Well, instead of trying to answer that, let me say this. What we do during on our personal time is really our say. Be it vinyl, CD, MP3, terrestrial or Internet radio, I don't think there's one right or wrong way to listen to music. Just as long as people are listening to music, we can go from there. Since there's no shortage of music buffs who want to listen to an album from start to finish, there will be no shortage of those who just want to hear the familiar hits. And there's nothing wrong with this because it's always been this way.
I think of it like taking a shower or a bath; as long as people are soaking themselves in water and cleaning themselves, is it really a concern? Not everybody uses a washcloth or covers their entire body in soap, but pretty much everyone knows that bathing is essential to living. So, drawing a parallel to music listening, people listen in their own ways. Truth to be told, it's very hard to tell right now if there will be any drastic changes in the next few years.
Make no mistake, I was disturbed when I heard about college students downloading thousands of songs for free off of peer-to-peers, sampling them, deleting them and downloading another thousand. The idea of music as a close, intimate connection seems lost on these people. This kind of process is completely foreign to me and there is a reason to be concerned about where things might be heading. Can people truly claim ownership of something digital over something tangible?
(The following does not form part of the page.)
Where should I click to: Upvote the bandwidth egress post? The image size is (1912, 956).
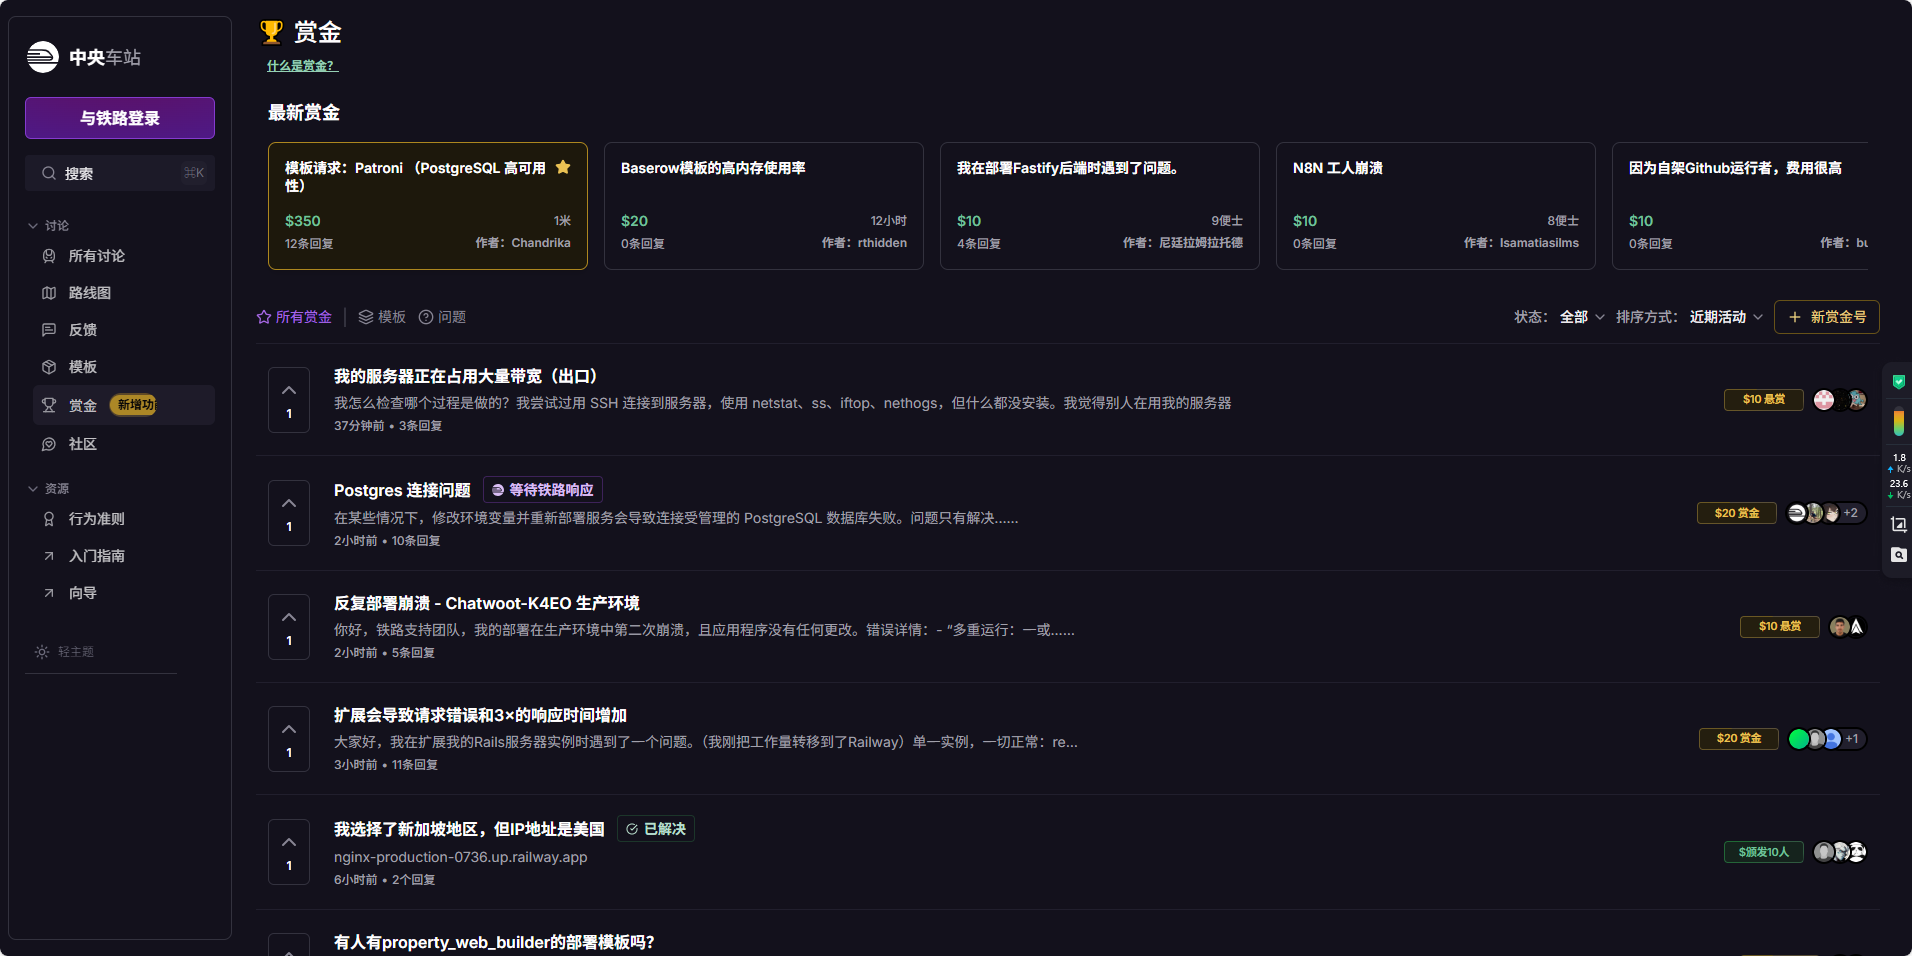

I think about my own listening habits: I listen to CDs and MP3s at home and in the car and listen to my iPod while I take walks. I'm perfectly happy with my iPod nano being filled with familiar tunes I like hearing over and over again. When it comes to downloading songs, I definitely make an effort to give everything a few listens. But there's always those songs/albums that elicit such a negative response that I don't want to listen to them again. Besides, there are so many songs available to download for free, so I keep searching for something I'll really like. A great song could lead me to a great album. But I don't have infinite time to listen to everything I download. So many songs are at risk of falling though the cracks this way and frankly, it sucks.
All this said, at least the music is out there. At least we're not living in a time where music is banned and people aren't allowed to have personal music players. We have the option to create playlists on iTunes and on iPods. CD players are still in cars. Multi-disc CD changers are still made. CD burners come standard with computers. Heck, turntables are still made and people still buy new albums on vinyl. So, I have no doubt the album format is not going away, but the topic about whether people will actually pay for it is a whole other discussion.